А герой, между тем, прямо на глазах в эти юбилейные дни и месяцы…истончается, что ли. И все труднее разглядеть за парадной шумихой живое его лицо. Впрочем, сетования сии - также дело не новое. Но от сознания этого факта веселее почему-то не становится.
Можно, конечно, вспомнив все тот же, столетней давности, юбилей, утешиться, вот, мол, и тогда боялись уже "нашими" страхами, ан, поди ж ты, жив, жив курилка-классик. Только утешение - слабовато.
Тревожит к тому же еще одно, и немаловажное, обстоятельство. Большинство из высказывавшихся, устно и письменно, о Гоголе в 1909 году впервые прочло его в детстве. Тогда, на исходе позапрошлого века, именно перемещение гоголевских сочинений "в детскую" спасло их от прозябания на пыльных "чердаках" и обеспечило последующую триумфальность юбилея с его, долгие годы длившимся, гоголеведческим и гоголевидческим эхом.
Сегодняшним детям Гоголь труден. Говорю это, опираясь на собственный опыт чтения (обернувшегося нелегким, но увлекательным приключением) с "продвинутым" ребенком компьютерной эры "Вечеров на хуторе близ Диканьки". То и дело спотыкаясь на непонятных словах, вовлекая в обсуждение прочитанного старших членов семьи, мы, с упорством археологов, сквозь толщу времени прорывались к живому, современному Гоголю, вместе хохоча над незадачливым чертом из "Ночи перед рождеством" и пугаясь потусторонних видений "Страшной мести".
Происходило это несколько лет назад, и я до сих пор жалею, что в нашем распоряжении не оказалось в тот момент книги, которая бы доступно, понятным языком рассказала подростку о жизни автора "Вечеров…", странного человека с птичьей фамилией. И вот, такую именно книгу, под названием "Ярмарочный мальчик: Жизнь и творения Николая Гоголя" написал и опубликовал в издательстве "Жук" в нынешнем году Юрий Нечипоренко.
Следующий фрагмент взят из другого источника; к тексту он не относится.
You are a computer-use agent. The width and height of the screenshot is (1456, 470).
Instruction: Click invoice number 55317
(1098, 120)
"У Гоголя получалось все, за что бы он ни брался. Начал он сочинять - читатели со смеху животы надрывали, стал преподавать - в восторг приходили ученики, познакомился с Пушкиным - тот его сердечно полюбил, к Гоголю в гости зачастил. Художники заслушивались речами Гоголя об искусстве, друзья смаковали вареники, галушки и макароны, приготовленные им, сестрам нравились платья, которые он кроил. <…> Он имел талант того рода, который мог быть применен на любом поприще. Конечно, не все в это могли поверить. Кто-то из писателей не верил, что Гоголь - писатель, кто-то из преподавателей не верил, что он - преподаватель, и так далее… Гоголю было нелегко среди завистников и недоброжелателей. <…> Вот Пушкин, - каким уж был гением! Но вареников не варил и платьев не кроил, на сцене не выступал и в университете не преподавал. Любил в карты играть, да за дамами волочиться и стреляться на дуэлях. Слава Богу, Гоголь, хотя и был младше его, не брал с Пушкина дурного примера - и не стрелялся. Зато жег: напишет второй том "Мертвых душ" - и сожжет, потом опять напишет - и опять сожжет. Так мы до сих пор не знаем, интересная у него получилась книга или нет…"
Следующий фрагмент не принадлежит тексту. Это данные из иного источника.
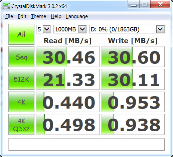Click the empty comment field at bottom
173x157 pixels.
(87, 144)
Умудренный читательским опытом взрослый мгновенно опознает в этом отрывке наследника "хармсовской" серии анекдотов "из жизни классиков" ("Однажды Гоголь пришел к Пушкину…" и т.д.), - что не удивительно, ведь означенные тексты давно уже, не спросясь разрешения исследователей, стали частью гоголевской традиции наравне с произведениями "серьезных" жанров.
Юрий Нечипоренко поступает находчиво и мудро, используя в детской книге о Гоголе эту специфическую, на первый взгляд, стилистику повествования. Он соразмеряет иронию с достоверностью изложения фактов, сохраняя неизменную уважительность тона и ни разу не сорвавшись в банальную фамильярность.
Написанный с очевидной установкой на занимательность, "Ярмарочный мальчик" не лишен при том необходимой доли академизма в виде завершающих издание "приложений". Вниманию любознательного читателя предлагается перечень основных событий жизни Гоголя и списки "лиц" из его ближнего и дальнего "окружения".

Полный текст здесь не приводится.